With spring having officially grace us with its presence, we are often flipping between snow, rain, and sun (sometimes all in the same day.) I don’t know about you all, but I am ready for salad season. I do eat salads all year round but there’s something about summer that makes me crave it as an entree rather than just a side, and I get a lot more creative with my toppings when I’m not sautéing them all just for the warmth.

 

Chipotle-Lime Tuna-Stuffed Sweet Potatoes {{Baking Bytes}}

A few weeks ago I topped a sweet potato with tuna salad and a new era was born. If you’re not normally  a tuna salad fan don’t leave yet! This chipotle-lime crema might just change your mind. Inspired by the chipotle ranch from one of my favorite salads at a local lunch spot, I make mine with plain Greek yogurt for a bit of tang. I love this crema for salads, tacos, eggs, and for dipping quesadillas and I hope you do too.

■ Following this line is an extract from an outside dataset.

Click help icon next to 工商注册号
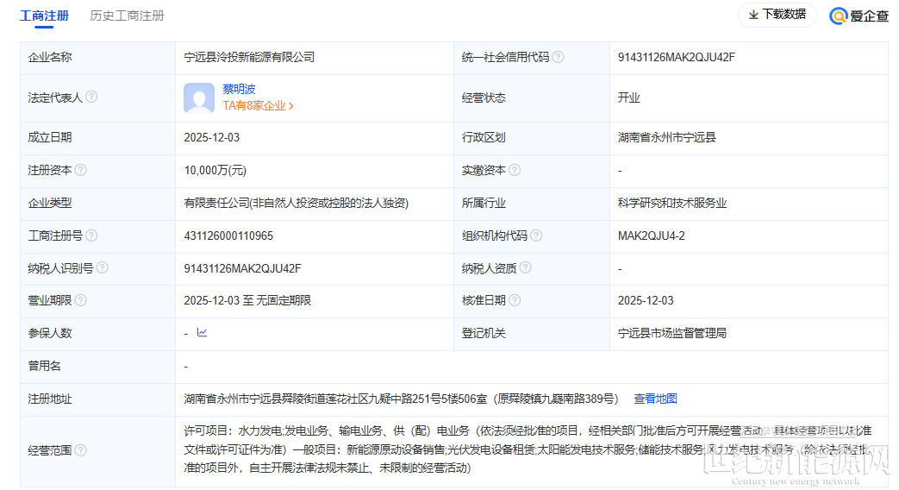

Chipotle-Lime Crema {{Baking Bytes}}

Tangy yogurt, spicy chipotle peppers, and lime juice are a perfect blend of tart and spicy. A bit of salt rounds it out nicely, and adding garlic is rarely a poor decision. It’s easy to adjust the spice level with makes it great for any tolerance, and you could definitely add cilantro if you’re in to that sort of thing. Not a fan of Greek yogurt? Swap it out for sour cream or mayo as you prefer.

Chipotle-Lime Tuna-Stuffed Sweet Potatoes {{Baking Bytes}}

M’s uncle is an avid fisherman and we read the benefits with pints of home-canned wild-caught Albacore. I’ve always been a tuna fan but this truly takes it to a whole new level. But don’t worry, the canned stuff works just fine here too. Mixing it with the chipotle crema adds a lovely spiciness while maintaining the creamier texture. It’s great for sandwiches, patty melts, wraps, or however you normally eat your tuna salad (let me know in the comments!) but my favorite way is definitely atop a sweet potato.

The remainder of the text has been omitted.